**Latihan 1**
Dalam dokumen sumber tentang keuangan daerah Kabupaten Kuningan, pembayaran yang tertunda akan dibayarkan pada tahun anggaran berapa?
**Latihan 2**
Tolong ringkas paragraf dokumen sumber tentang keuangan daerah Kabupaten Kuningan yang diawali "KUNINGAN (MASS) – Hari – hari belakangan ini" tanpa menghilangkan fakta pokoknya.
**Latihan 3**
Lanjutkan dokumen sumber tentang tunda bayar Pemerintah Daerah Kabupaten Kuningan dari kalimat terakhirnya.

**Dokumen Sumber**
****************************************

KUNINGAN (MASS) – Hari – hari belakangan ini pemberitaan media digital online maupun cetak di Kabupaten Kuningan dihiasi oleh berita – berita terkait kegagalan Pemerintah Daerah Kabupaten Kuningan menyelesaikan keuangan daerah yang belum di bayarkan hingga mencapai + 94 milyar rupiah sampai dengan berakhirnya tahun anggaran 2022. Berbagai argumen di sampaikan oleh Pemerintah Daerah kabupaten Kuningan baik oleh Bupati Kuningan sendiri maupun oleh pejabat publik lainnya termasuk oleh Sekretaris Daerah Kabupaten Kuningan.
Mereka berargumen bahwa bahasa gagal bayar yang diperhalus menjadi tunda bayar, yang berarti pembayaran tetap dilakukan / dibayarkan namun dibayar di tahun anggaran 2023.

****************************************

**Bahan Tersedia**
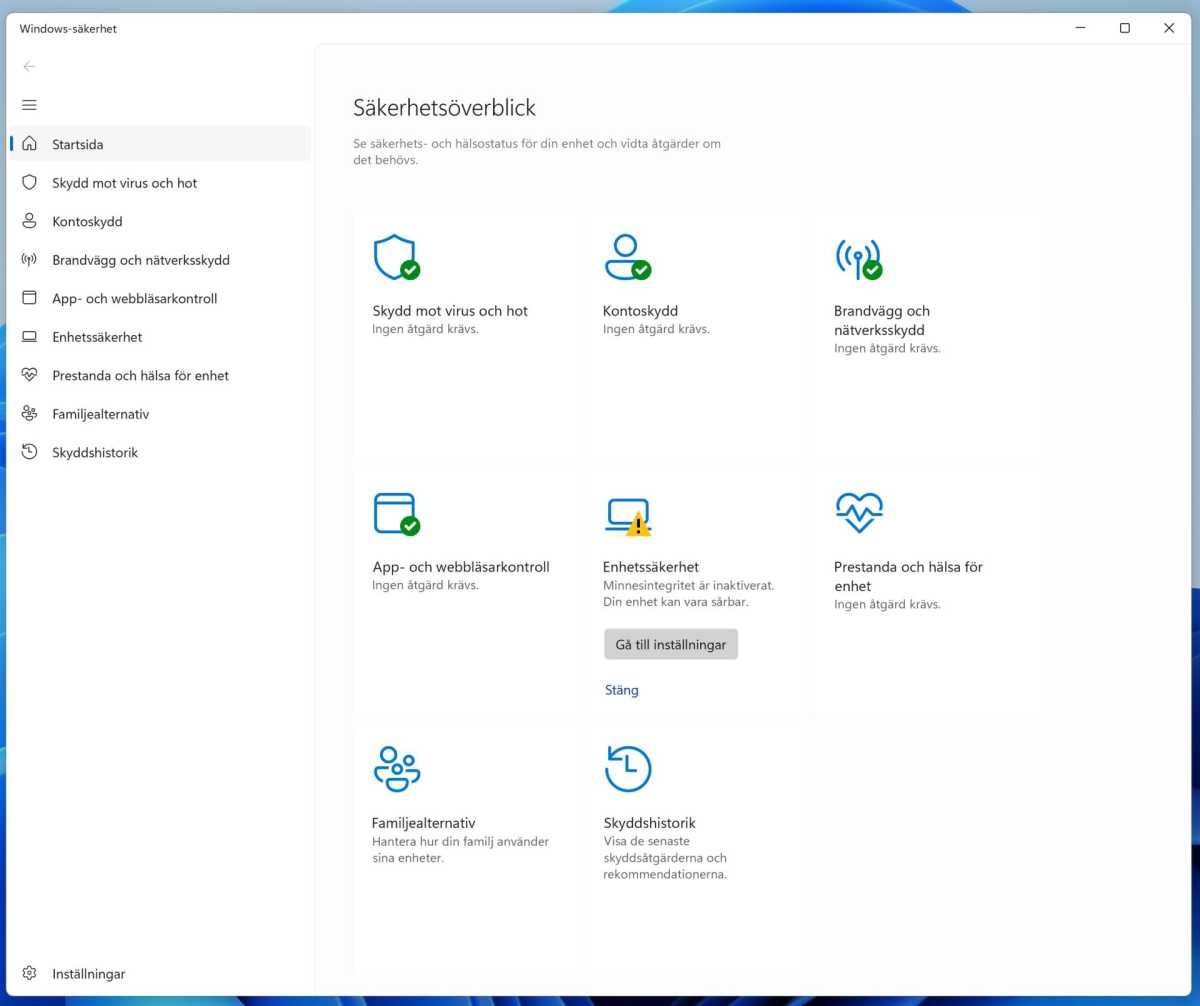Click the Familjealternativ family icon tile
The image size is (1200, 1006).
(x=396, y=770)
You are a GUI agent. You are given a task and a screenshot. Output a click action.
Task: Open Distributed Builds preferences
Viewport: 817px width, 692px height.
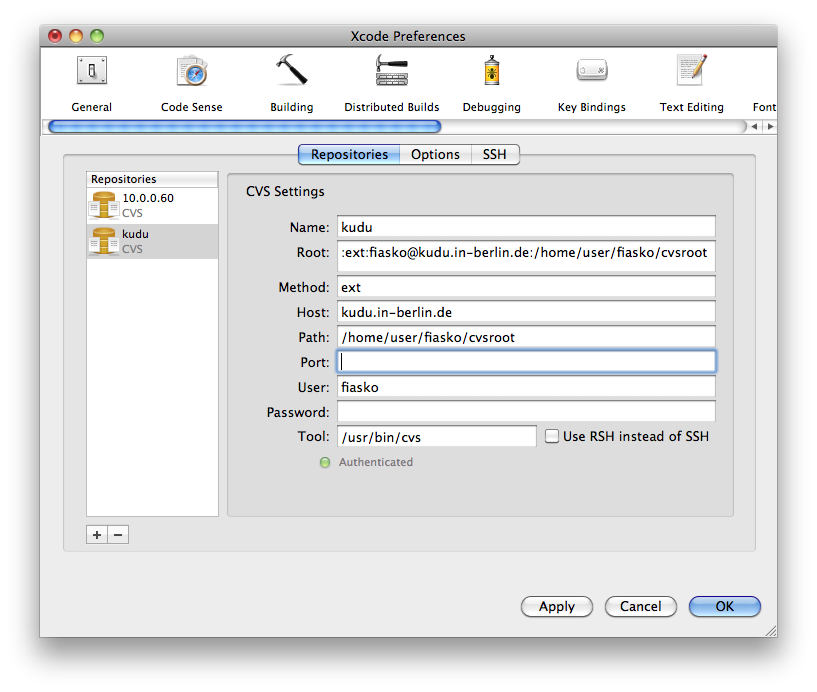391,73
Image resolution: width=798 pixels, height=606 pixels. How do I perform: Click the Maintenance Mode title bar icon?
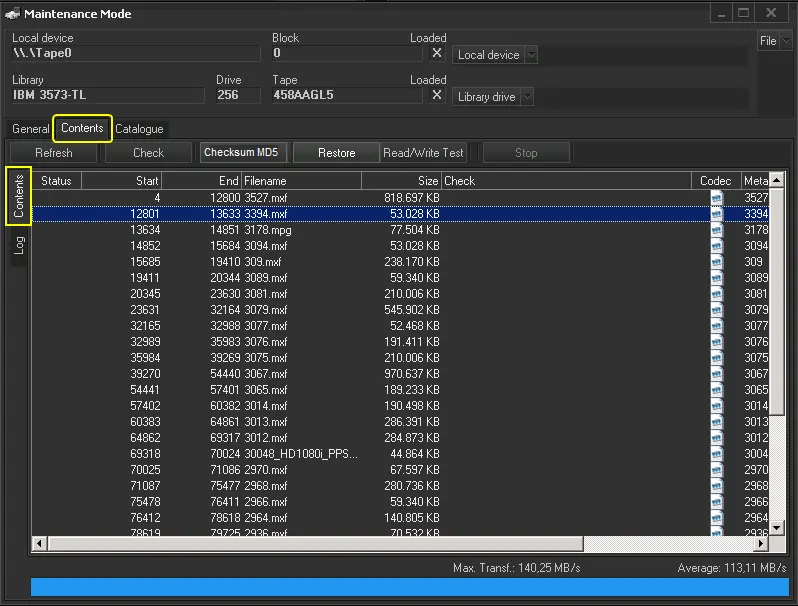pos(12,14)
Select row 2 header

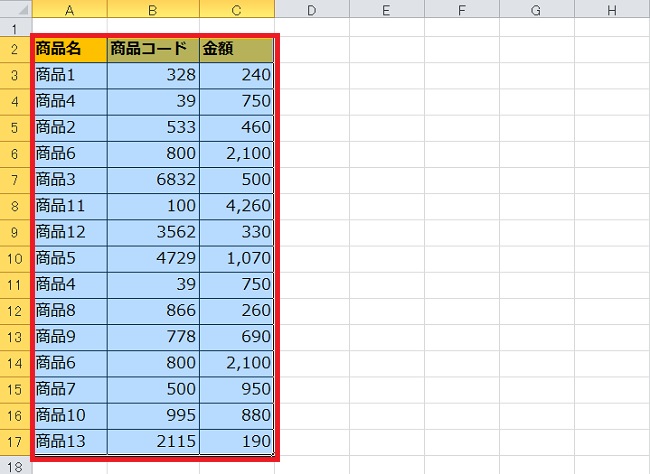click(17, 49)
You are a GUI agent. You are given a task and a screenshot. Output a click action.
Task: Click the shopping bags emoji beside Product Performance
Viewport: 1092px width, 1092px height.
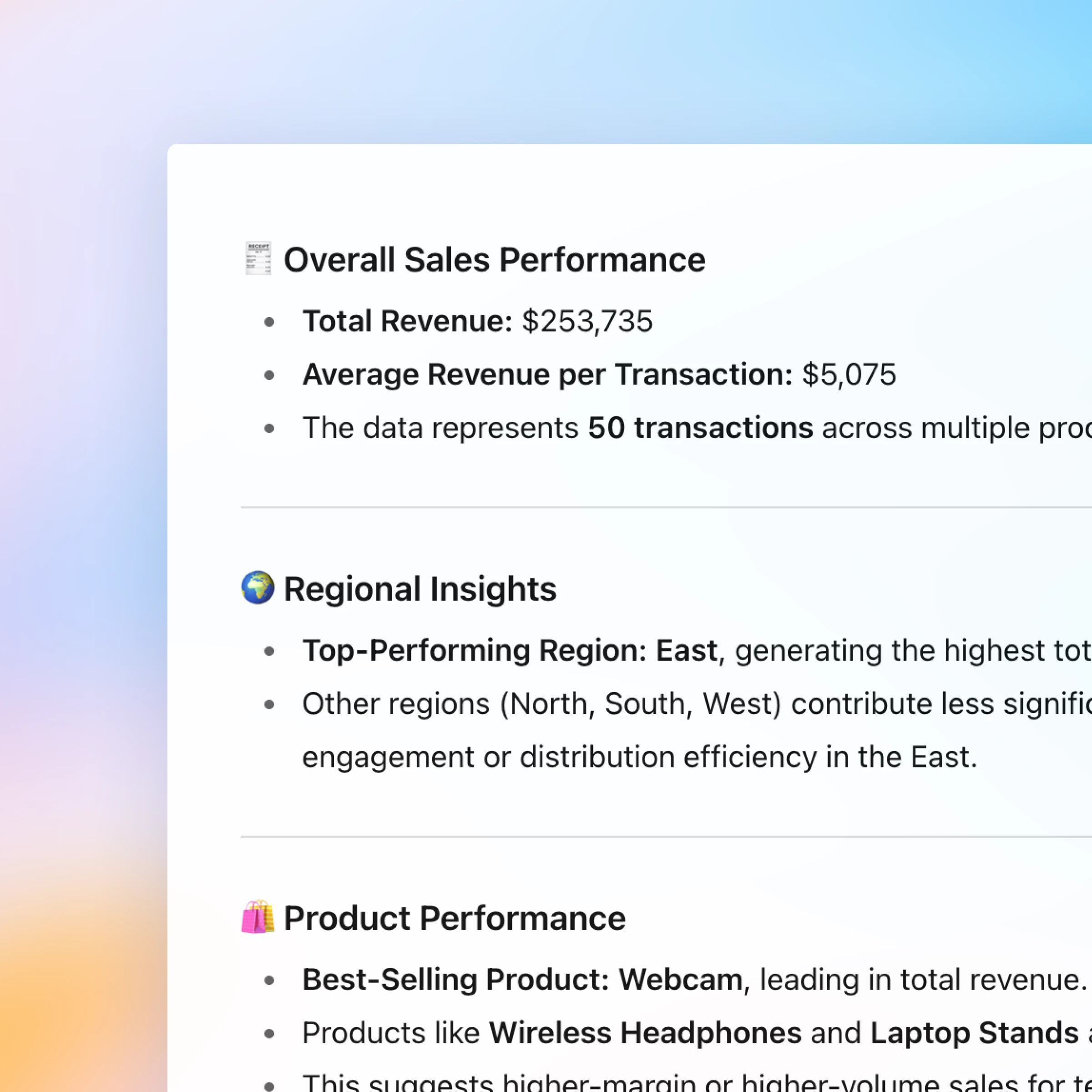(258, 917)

****************************************

**Jawaban Tertulis 1**
Tahun anggaran 2023.

**Jawaban Tertulis 2**
Belakangan ini media daring dan cetak di Kabupaten Kuningan ramai memberitakan kegagalan Pemerintah Daerah menyelesaikan pembayaran keuangan daerah. Tunggakan itu mencapai + 94 miliar rupiah hingga akhir tahun anggaran 2022. Pemerintah Daerah, baik Bupati maupun pejabat publik lain termasuk Sekretaris Daerah, menyampaikan berbagai argumen.

**Jawaban Tertulis 3**
Sudah menjadi standar prosedur pemerintah bahwa anggaran pemerintah baik pemerintah daerah maupun pemerintah pusat melalui beberapa tahapan dan mekanisme yang ketat dan panjang waktunya. Bermula dari musrenbang sampai kepada tahap penentuan skala prioritas anggaran yang disesuaikan dengan pendapatan baik pendapatan asli daerah maupun pendapatan dari pemerintah pusat berupa Dana Alokasi Umum dan Dana Alokasi Khusus. Sehingga sangat kecil kemungkinan terjadi istilah gagal bayar seperti yang terjadi saat ini.
Sangat mungkin dan bisa saja terjadi adanya margin antara pendapatan dengan pengeluaran, dikarenakan sumber – sumber pendapatan tidak maksimal terutama dalam hal pendapatan asli daerah ( PAD ). Sementara pendapatan yang bersumber dari Pemerintah Pusat dan Pemerintah Provinsi sudah jauh hari di prediksi terkait besarannya sehingga kecil kemungkinan akan terjadi selisih yang tajam antara prediksi dengan yang diterima.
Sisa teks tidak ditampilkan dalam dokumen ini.